Material for this exercise
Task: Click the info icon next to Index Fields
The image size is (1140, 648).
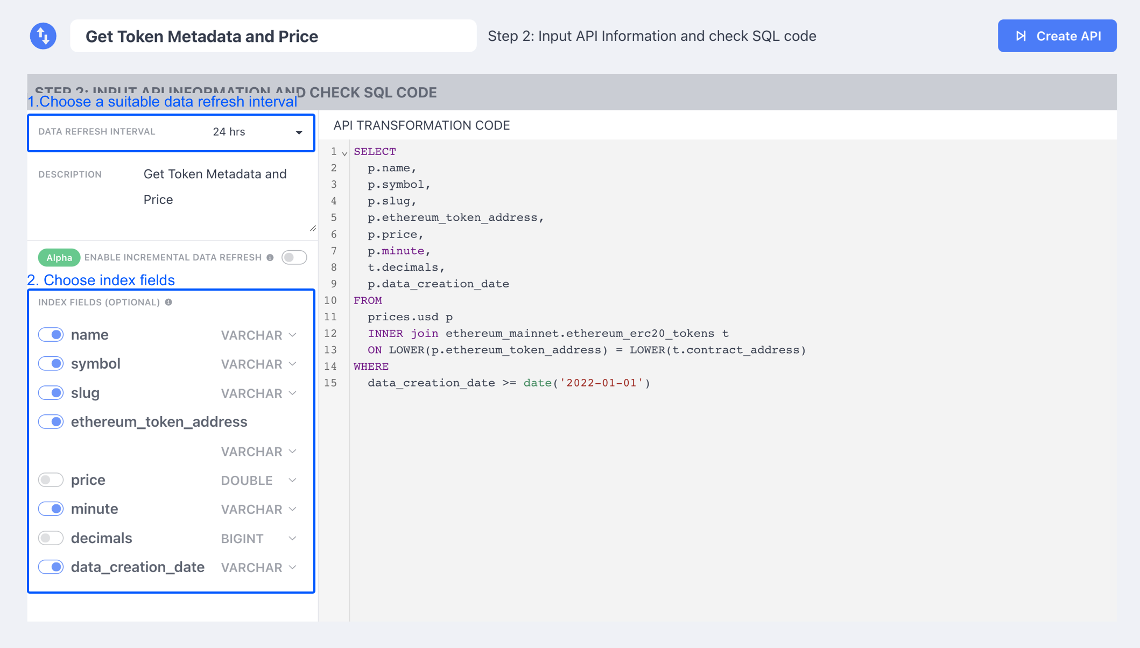Action: click(168, 302)
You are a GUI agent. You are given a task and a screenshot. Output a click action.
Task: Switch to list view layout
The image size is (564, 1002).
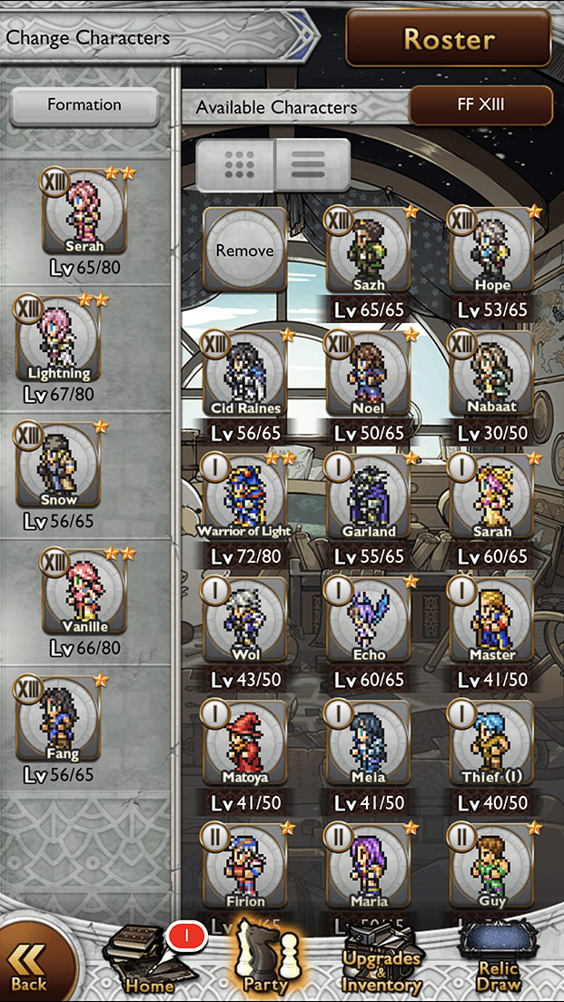312,165
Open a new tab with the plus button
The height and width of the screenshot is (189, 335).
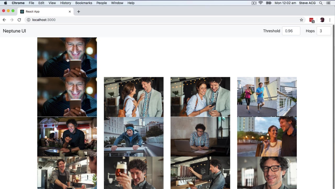pos(79,12)
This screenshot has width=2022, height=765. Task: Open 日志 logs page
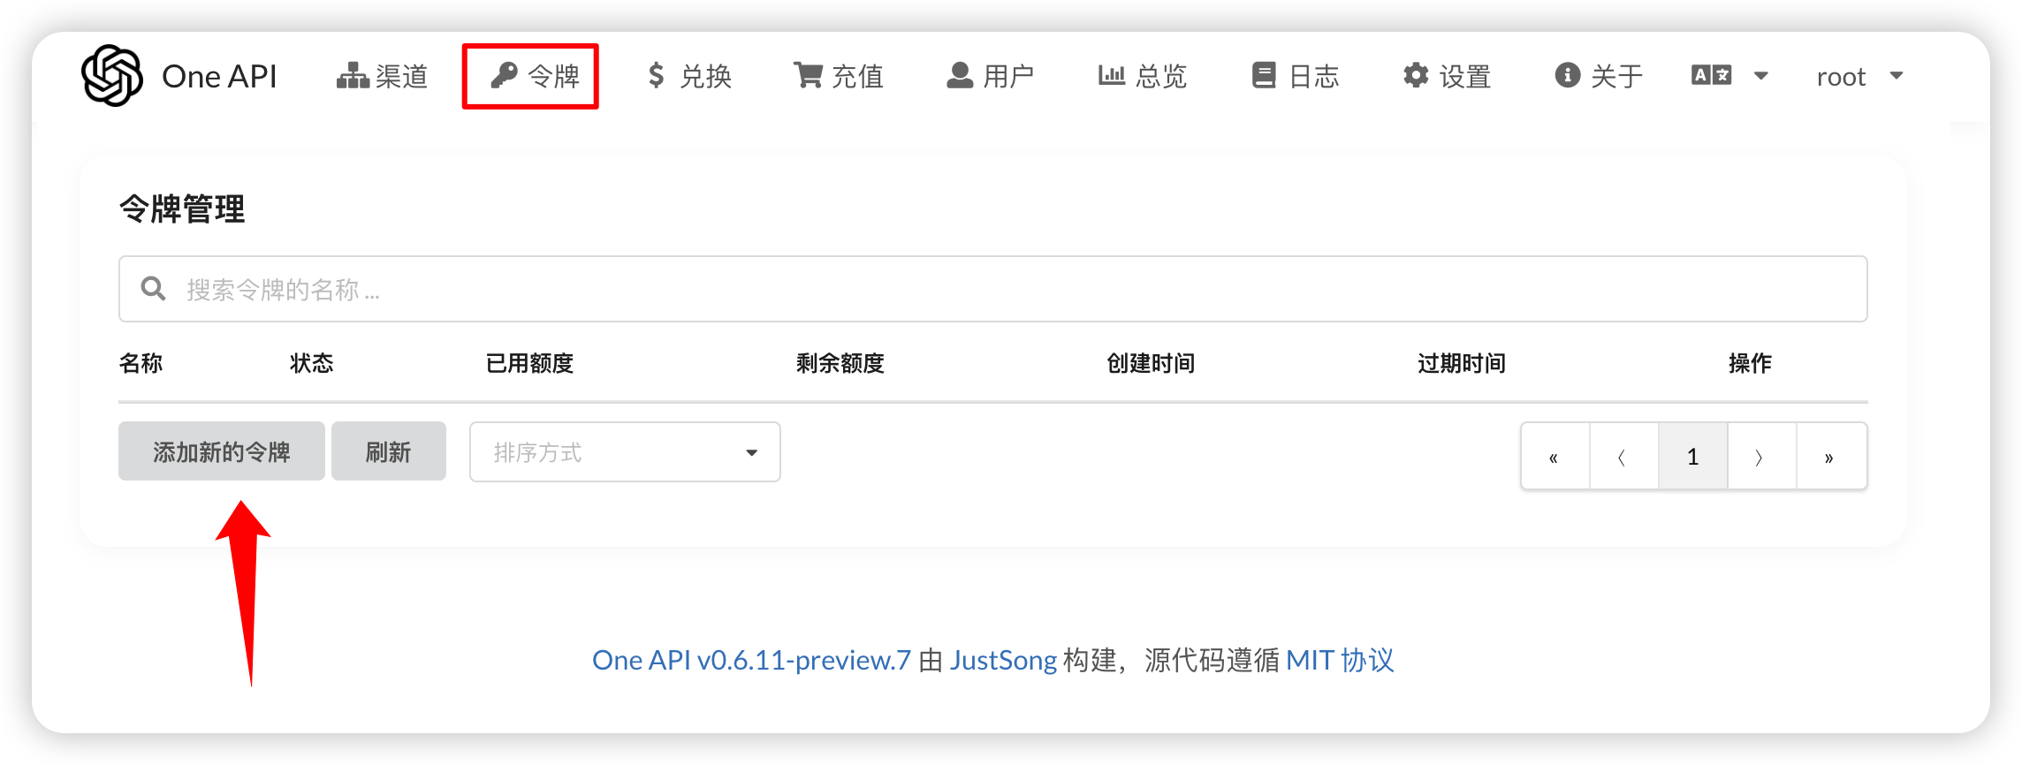click(x=1296, y=76)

What to produce
Find every line in the entries above that contains the string "width", and copy each one.

Written answer
The height and width of the screenshot is (189, 335).
This screenshot has width=2022, height=765. Task: Open 日志 logs page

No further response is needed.